Actuellement en résidence à la ferme-asile de Sion, nouvelle étape de son projet protéiforme « Une voix parcourt le Rhône », Julie Rousse revient sur ce travail de collection et d’expérimentation sonores autour du vivant, à la rencontre d’un fleuve au cœur d’enjeux à la fois politiques et poétiques.

Comment en es-tu venue à vouloir enregistrer un fleuve? Est-ce le Rhône qui t’a attirée spécifiquement où est-ce qu’il se prêtait à la réalisation d’un projet préexistant ?

C’est le Rhône qui m’a attiré en premier lieu.

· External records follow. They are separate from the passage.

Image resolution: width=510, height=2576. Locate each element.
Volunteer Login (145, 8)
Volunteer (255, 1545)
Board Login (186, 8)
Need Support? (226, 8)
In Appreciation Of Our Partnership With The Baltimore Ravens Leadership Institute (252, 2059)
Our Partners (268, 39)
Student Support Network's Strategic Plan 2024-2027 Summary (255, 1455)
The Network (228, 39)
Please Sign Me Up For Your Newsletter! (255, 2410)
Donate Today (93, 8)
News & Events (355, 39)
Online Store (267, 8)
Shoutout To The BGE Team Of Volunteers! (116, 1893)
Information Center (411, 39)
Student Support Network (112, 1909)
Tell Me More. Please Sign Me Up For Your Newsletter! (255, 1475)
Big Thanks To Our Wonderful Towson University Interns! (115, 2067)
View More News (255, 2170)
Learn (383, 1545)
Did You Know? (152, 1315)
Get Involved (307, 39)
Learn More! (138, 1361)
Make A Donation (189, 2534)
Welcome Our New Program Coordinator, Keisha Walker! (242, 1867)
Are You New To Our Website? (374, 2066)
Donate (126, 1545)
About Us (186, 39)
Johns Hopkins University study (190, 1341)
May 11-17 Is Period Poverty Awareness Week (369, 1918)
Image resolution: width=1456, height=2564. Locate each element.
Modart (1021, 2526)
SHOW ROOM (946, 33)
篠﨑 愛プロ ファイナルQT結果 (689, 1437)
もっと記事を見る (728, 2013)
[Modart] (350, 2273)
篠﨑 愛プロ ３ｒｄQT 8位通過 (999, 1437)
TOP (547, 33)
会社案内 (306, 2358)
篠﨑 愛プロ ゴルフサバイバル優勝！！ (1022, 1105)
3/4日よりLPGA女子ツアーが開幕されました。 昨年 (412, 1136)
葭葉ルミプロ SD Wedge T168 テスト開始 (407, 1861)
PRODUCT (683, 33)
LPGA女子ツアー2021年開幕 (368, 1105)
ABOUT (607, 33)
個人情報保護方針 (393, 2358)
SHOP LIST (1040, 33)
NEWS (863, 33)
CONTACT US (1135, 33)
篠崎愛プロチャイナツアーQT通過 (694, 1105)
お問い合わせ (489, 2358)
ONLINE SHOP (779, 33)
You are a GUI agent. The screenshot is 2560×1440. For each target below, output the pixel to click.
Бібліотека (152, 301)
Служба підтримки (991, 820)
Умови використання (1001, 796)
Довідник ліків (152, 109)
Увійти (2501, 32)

Après avoir déménagé dans le sud, mon conjoint a descendu le Rhône avec le bateau sur lequel il vivait. Il s’est arrêté entre Arles et Avignon, dans la partie provençale du Rhône, à Vallabrègues, un beau village, où le rapport au Rhône est fort. C’est un village de vanniers, 3600 artisans y vivaient, et c’est sur les berges du Rhône que pousse l’osier qu’ils utilisent. On a commencé à naviguer sur le Rhône, on est allés jusqu’à Avignon, on a fait de nombreux allers-retours, on est passés par l’écluse maintes fois. On est donc dans ce set-up particulier, dans une campagne provençale, historiquement marquée par le Rhône. Aujourd’hui, il est devenu un axe de circulation majeur et très pollué, bordé de quatre centrales nucléaires ainsi que de nombreuses usines pétrochimiques, barrages, écluses… Si on plonge des choses dans le Rhône, il faut ensuite les laver à l’eau claire pour retirer les éléments toxiques. Ce fleuve est ce que les humains on en fait : ils l’ont transformé en une autoroute, en un outil, un esclave de nos besoins d’énergie.

C’est comme ça, en vivant près du Rhône et en l’observant de près, que j’ai eu envie de commencer ce projet. Artistiquement, je viens de la musique Noise, je travaille avec le bruit, on pourrait penser que ce qui m’intéresserait en premier lieu serait la dimension industrielle du fleuve. Mais ce qui m’a d’abord appelé, instinctivement, c’est son côté naturel.

Je vois à la fois un rapport extrêmement fort, émotionnel, personnel, des habitants au fleuve, et, en même temps, cette constriction du lit du fleuve, ce côté autoroute avec les containers de marchandises, le tourisme de masse, les grands bateaux qui montent et descendent pour relier Lyon et la Méditerranée ainsi que toutes les zones touristiques qui bordent le Canal du Rhône a Sète…

Je me suis donc renseignée sur la nature du Rhône, avec ses 812 km, depuis son glacier jusqu’à la Camargue, passant par le lac Léman. A sa source, c’est une langue de glace qui descend doucement, et à la fin un fleuve qui arrive dans les Bouches-du-Rhône. Alors, j’ai fait un rapprochement, comme un jeu de mot un peu facile mais qui au final est assez intéressant car il m’a amené à cette idée de la voix et au titre initial de la pièce : Une voix parcourt le Rhône.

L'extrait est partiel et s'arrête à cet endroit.